● GOAL OF THE EXERCISE: Transcribe the listing exactly as written. Leave the images out.

● DATA FOR THE TASK:
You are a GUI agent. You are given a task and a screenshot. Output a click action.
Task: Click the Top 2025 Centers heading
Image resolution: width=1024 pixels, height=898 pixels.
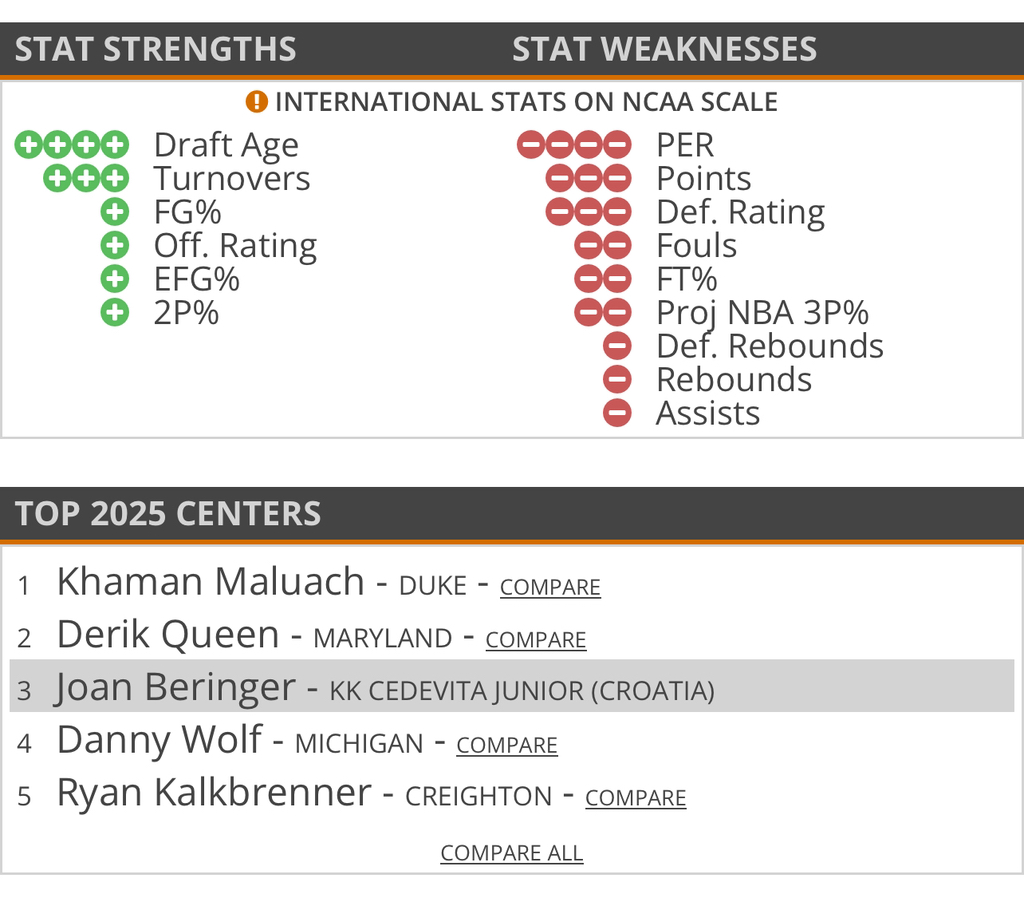(x=168, y=513)
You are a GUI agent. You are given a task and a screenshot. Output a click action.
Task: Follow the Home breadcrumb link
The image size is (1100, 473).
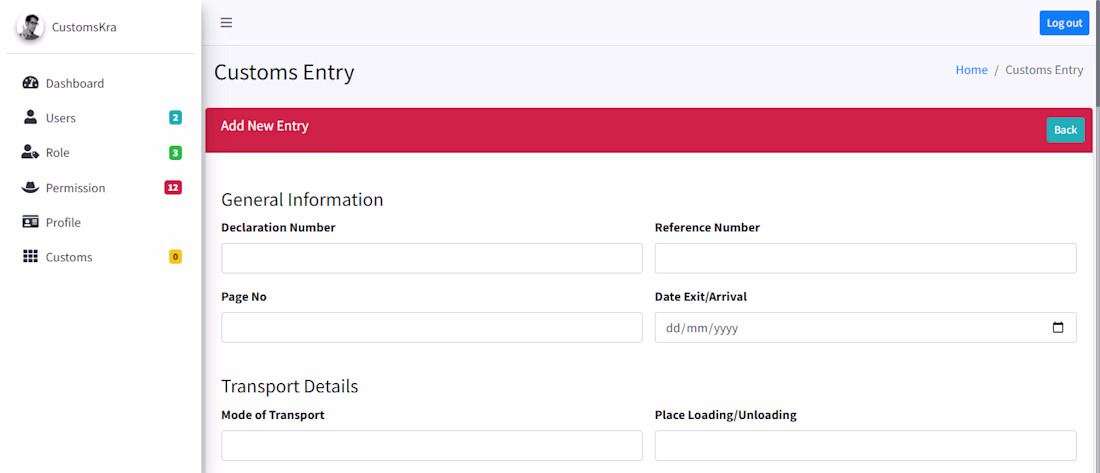pyautogui.click(x=971, y=70)
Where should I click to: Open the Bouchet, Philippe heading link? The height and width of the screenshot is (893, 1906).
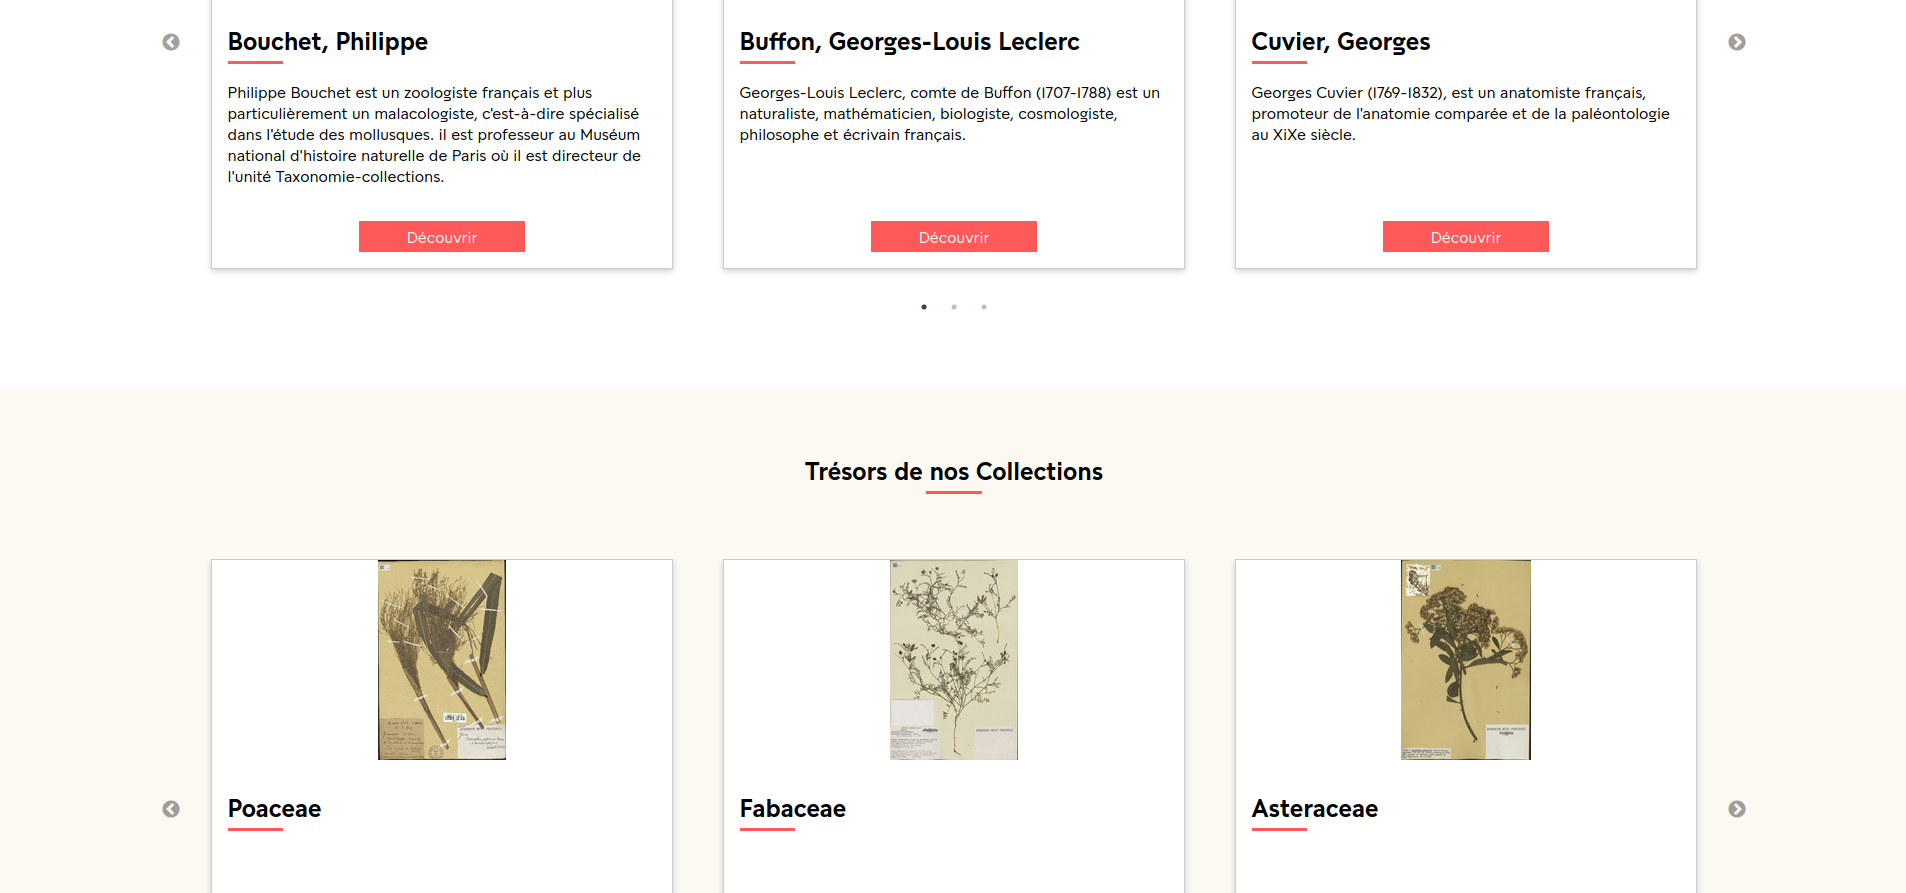coord(327,42)
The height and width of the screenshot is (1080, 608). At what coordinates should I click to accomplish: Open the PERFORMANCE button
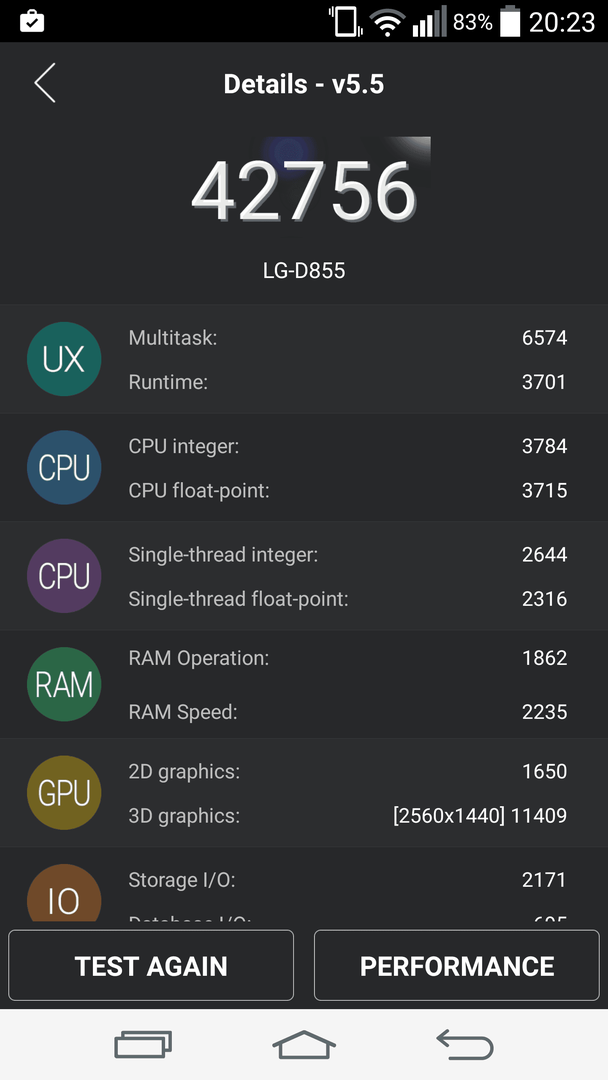pyautogui.click(x=457, y=965)
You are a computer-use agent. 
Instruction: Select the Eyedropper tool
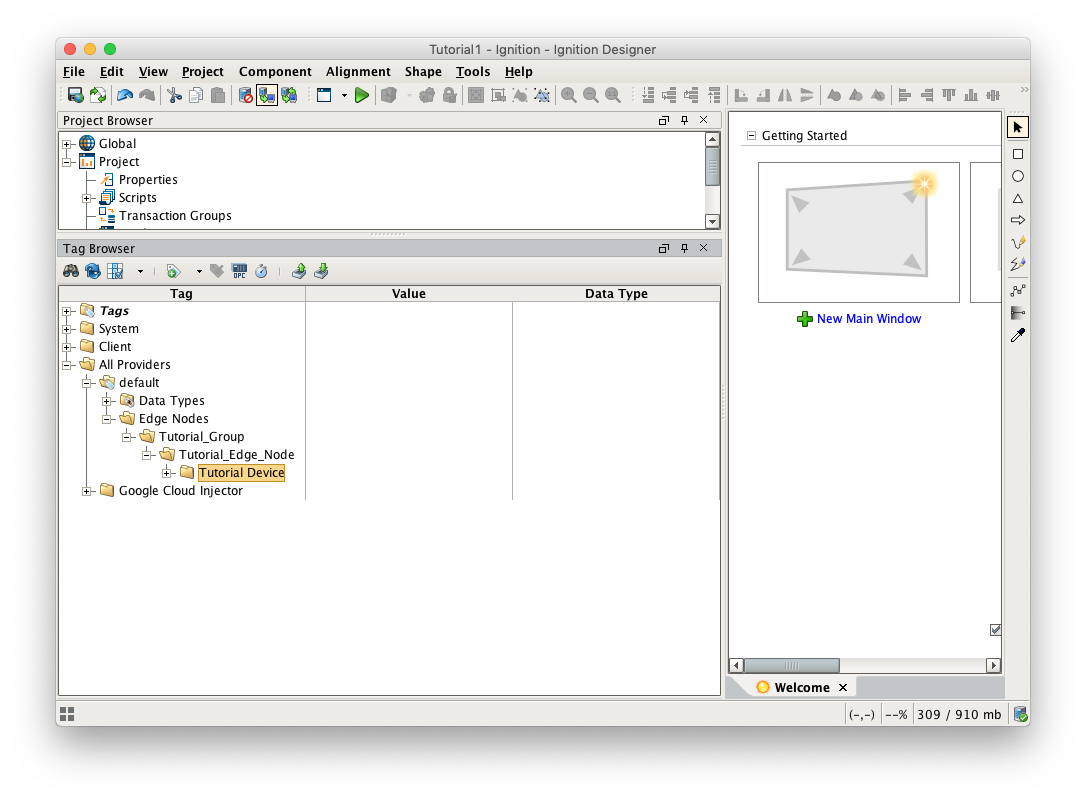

● COMPLETED TASK:
You are a GUI agent. You are given a task and a screenshot. Output a click action.
Task: Click the Top 2025 Centers heading
Image resolution: width=1024 pixels, height=898 pixels.
(x=168, y=513)
You are a GUI agent. You are given a task and a screenshot. Output a click action.
Task: Follow the Home breadcrumb link
The image size is (1100, 473).
pyautogui.click(x=971, y=70)
Where should I click to: Open the Bouchet, Philippe heading link? The height and width of the screenshot is (893, 1906).
coord(327,42)
The height and width of the screenshot is (1080, 608). At what coordinates should I click to accomplish: Open the PERFORMANCE button
pyautogui.click(x=457, y=965)
You are a computer-use agent. 
Instruction: Select the Eyedropper tool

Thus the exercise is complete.